Neben dem Geldverdienen gehören Ausstellungen und Buchprojekte zu unseren Grundpfeilern. Wir haben uns auferlegt, alle paar Jahre mit einer großen Gruppenausstellung in die Öffentlichkeit gehen. Wir überlegen gemeinsam ein passendes Thema, mit dem wir uns gerade auseinandersetzen können und was gerade politisch und gesellschaftlich relevant ist. So entstand z.B. unsere Ausstellung Die Stadt – Vom Werden und Vergehen. Die Ausstellung war bei C/O Berlin zu sehen und sehr erfolgreich. Nachdem wir ein Buch dazu publiziert hatten, reiste die Ausstellung um die ganze Welt. Gerade ist sie in Ramallah und danach geht sie mit dem Goethe-Institut nach Tel Aviv. Eine weitere Ausstellung gab es zum Thema 20 Jahre Mauerfall. Sie wurde im Haus der Kulturen gezeigt und war eine der erfolgreichsten und besucherreichsten Ausstellungen, die das Haus je hatte. Eines unserer Buchprojekte nannte sich 24 Stunden Berlin. Ursprünglich ist es das Projekt einer großen Berliner Filmproduktionsfirma gewesen. Die haben an einem Tag, 24 Stunden lang, viele Kamerateams durch Berlin geschickt und verschiedene Aspekte der Stadt beleuchtet. Später erschien der Film, der tatsächlich 24 Stunden lang ist. Die Firma hatte uns angefragt, ob wir Interesse hätten, fotografisch mitzuwirken und anschließend einen Katalog dazu zu publizieren. Wir stellten fest, dass das Thema mit 18 Fotografen nicht abgedeckt werden kann und involvierten 20 weitere befreundete Fotografen. Wir versuchten die Stadt fotografisch in 24 Stunden zu beleuchten und publizierten 2009 die Ergebnisse in einem Buch. Weiterhin erschienen bei Ostkreuz zahlreiche persönliche Buchprojekte einzelner Fotografen zu ihren jeweiligen Themen.

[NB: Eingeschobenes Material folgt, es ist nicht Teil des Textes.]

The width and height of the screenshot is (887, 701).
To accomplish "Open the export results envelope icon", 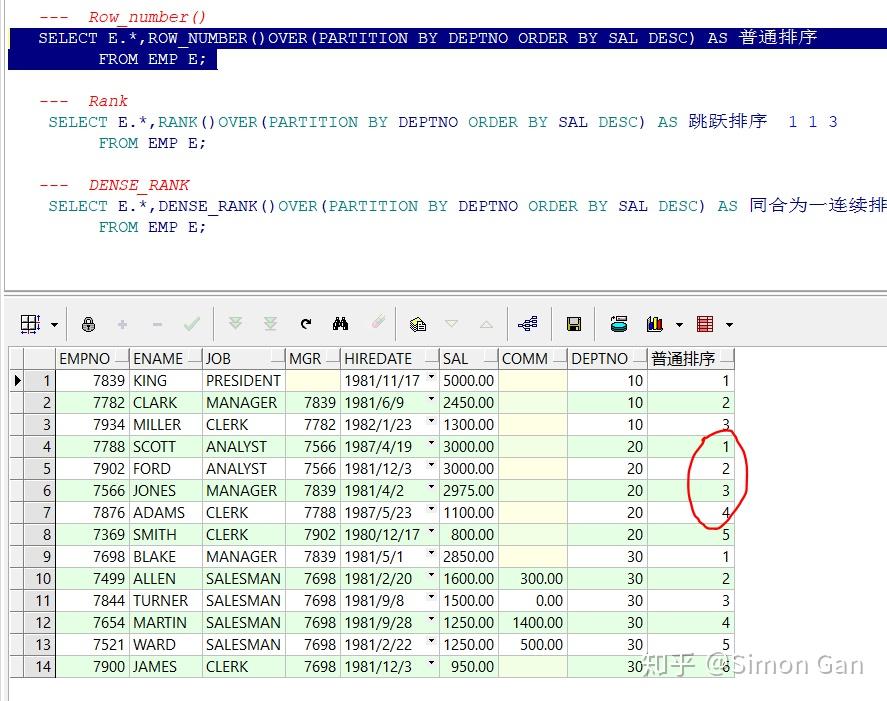I will click(x=418, y=323).
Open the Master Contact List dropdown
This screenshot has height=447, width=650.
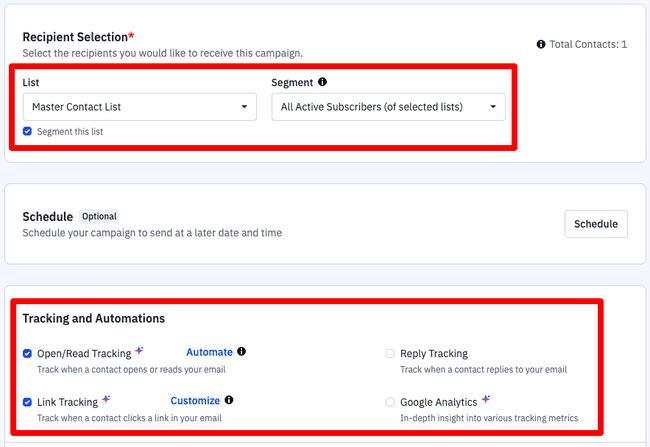point(139,107)
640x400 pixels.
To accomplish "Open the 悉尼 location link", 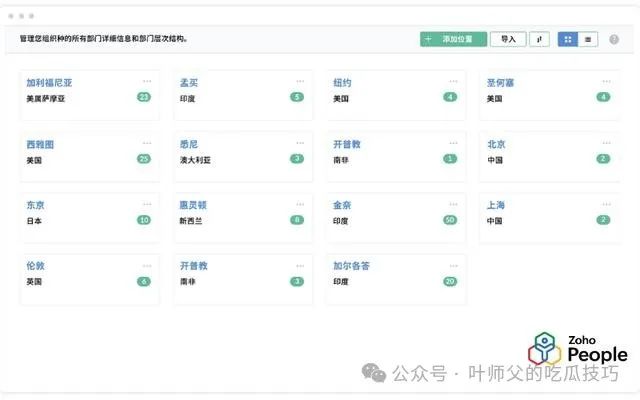I will [x=189, y=144].
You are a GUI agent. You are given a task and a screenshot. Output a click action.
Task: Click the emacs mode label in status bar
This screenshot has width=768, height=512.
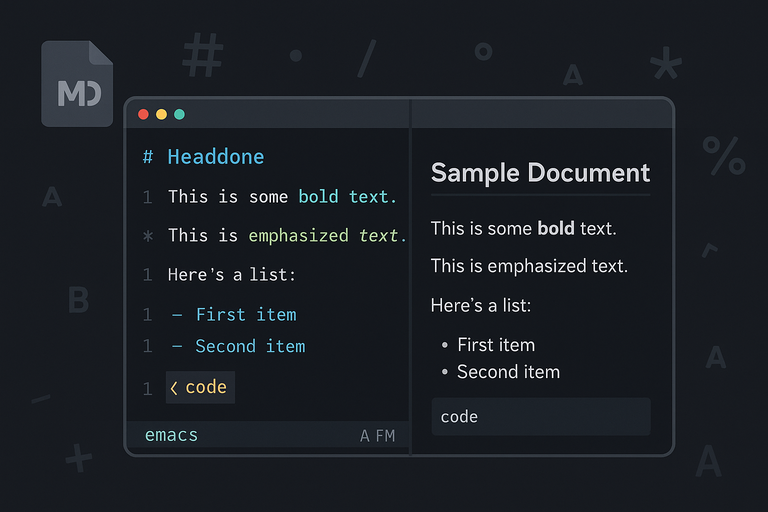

Zusammenfassend kann ich sagen, Ostkreuz ist eine Gruppe von Individualisten, denen es um Qualität und Professionalität geht. Ostkreuz ist ein Prinzip, eine Herangehensweise, ein Auftrag mit ganz viel Arbeit. Für uns »Ostkreuzler« bedeutet Ostkreuz aber vor allem auch Gemeinschaft. Und das ist meiner Meinung nach ein ganz wichtiger Punkt in Bezug auf das Thema Unruhige Gegenwart und wie man da bestehen kann. Ich bin der Überzeugung, dass sich die Fotografen in der Gruppe gegenseitig motivieren, indem sie sich ihre Arbeiten zeigen und darüber sprechen. Wenn einer ein tolles neues freies Thema macht oder großen Erfolg mit einem Werk erfährt, dann gibt es bei uns keinen Neid, sondern es wirkt positiv ansteckend. Das Geheimnis unserer Agentur ist einfach, dass die Fotografen gut zusammenpassen und ein sehr inniges Interesse haben für ihre Themen. Zudem haben wir uns stark den jungen Fotografen zugewandt. Über die Hälfte der Mitglieder ist unter 40, viele sind auch erst Anfang 30. Sie kamen direkt nach dem Studium zu uns und hatten dadurch einen sehr guten Start in die Redaktionen. Der Name Ostkreuz färbte positiv auf sie ab und andersherum profitiert die Agentur von den sehr guten Arbeiten.